* Directions
1. Copy word for word the passage of the XeGPU review message that begins at the words "[Mlir-commits] [mlir] [MLIR][XeGPU]" and stops after the words "a layout attribute.".
2. Extend the XeGPU review message on scattered ops beyond its final sentence.

____ Text section

[Mlir-commits] [mlir] [MLIR][XeGPU] Scattered ops sg-to-wi distribution (PR #154949)

Charitha Saumya llvmlistbot at llvm.org
Mon Aug 25 09:00:55 PDT 2025


charithaintc wrote:

> > Instead I think offsets and masks must be distributed.
> 
> This is the main difference between scattered ops and nd ops.
> 
> 1. We do not have an intrinsic beneath these ops, that would provide clear rules (i.e., describe the structure) of a load/store.
> 2. We do not have a single offset that defines a base pointer for a 2D shape whose structure we could describe using a layout attribute.
> 
> **The offsets are the layout**, and they are not necessarily linear (w.r.t. lane id) or compile time defined.
> 
> The documentation does not prevent me from supplying a completely unstructured vector of offsets (e.g., `[0, 5, 2, 11, 1]`), it only says that the op needs SG-size vector of offsets:
> 
> > * `offsets`: represents offsets from source. required if `source` in not a TensorDescType.

________
____ Dataset extract

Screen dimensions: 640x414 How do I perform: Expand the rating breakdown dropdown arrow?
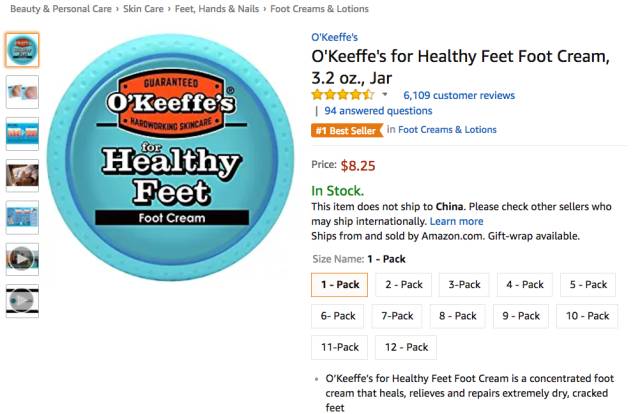pyautogui.click(x=386, y=95)
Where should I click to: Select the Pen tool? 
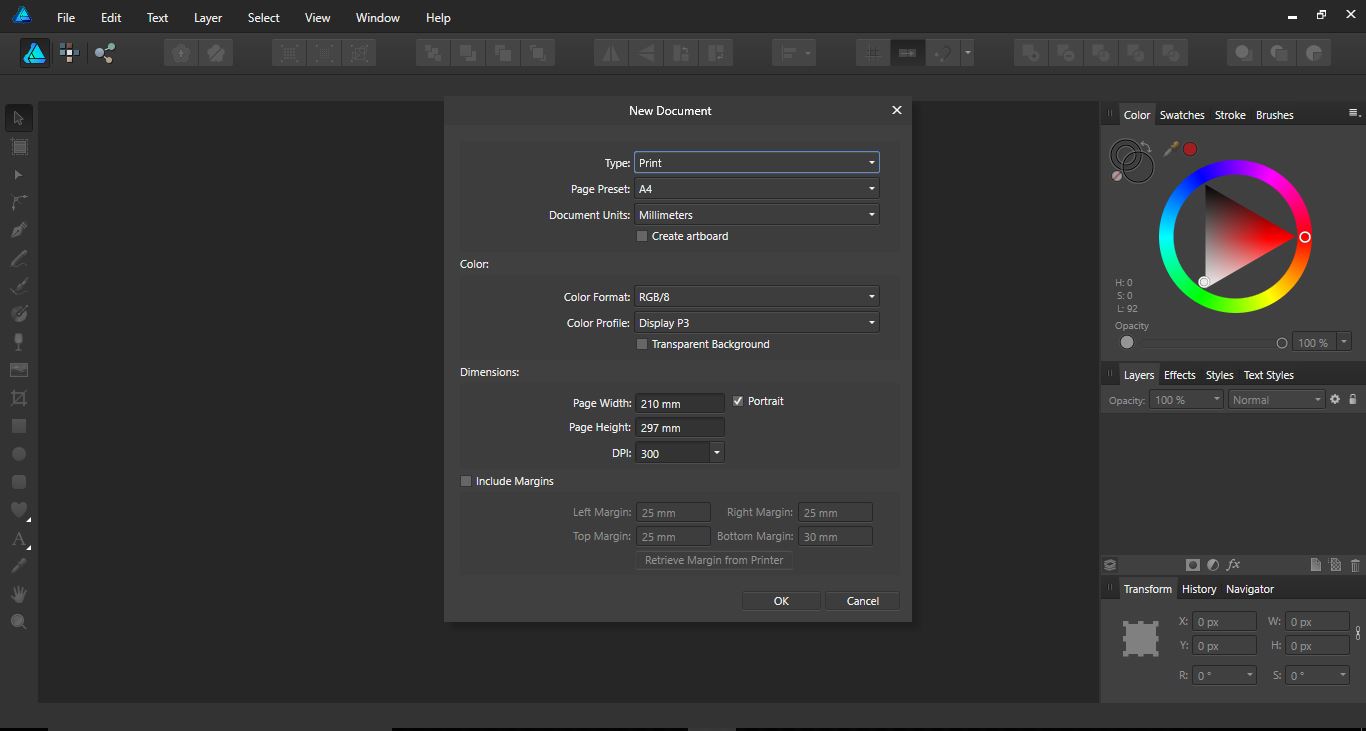coord(18,229)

________

* Response list
1.
[Mlir-commits] [mlir] [MLIR][XeGPU] Scattered ops sg-to-wi distribution (PR #154949)

Charitha Saumya llvmlistbot at llvm.org
Mon Aug 25 09:00:55 PDT 2025


charithaintc wrote:

> > Instead I think offsets and masks must be distributed.
> 
> This is the main difference between scattered ops and nd ops.
> 
> 1. We do not have an intrinsic beneath these ops, that would provide clear rules (i.e., describe the structure) of a load/store.
> 2. We do not have a single offset that defines a base pointer for a 2D shape whose structure we could describe using a layout attribute.

2.
> >   offsets is a vector of `index` type and vector length is either the subgroup size
> >   or 1 in SIMT mode. scalar offset is also valid for SIMT mode.
> 
> Therefore, we cannot "distribute" such vector based on `lane_layout = [1, N]`. How would that look for the above unstructured vector? And if we could distribute, why do we need _a vector_ of offsets at SG level?
> 
> The same applies to the mask, one can supply any random vector of `i1`. How do we convey that lane 0 is 0, but lane 3 is 1 in pure SIMT?
> 
> The offsets/mask vectors are not SG-uniform, they are allowed to be unstructured, and they can be completely runtime defined. What is distribution supposed to do with them at compile time, in your opinion?

When I say "offsets are distributed" it does not mean we have to describe them as some affine function of laneID. I meant is the vector<16xindex> will become vector<1xindex>.

And then each lane can extract the scalar value from this <1xindex> vector. Let me give an example.

Before.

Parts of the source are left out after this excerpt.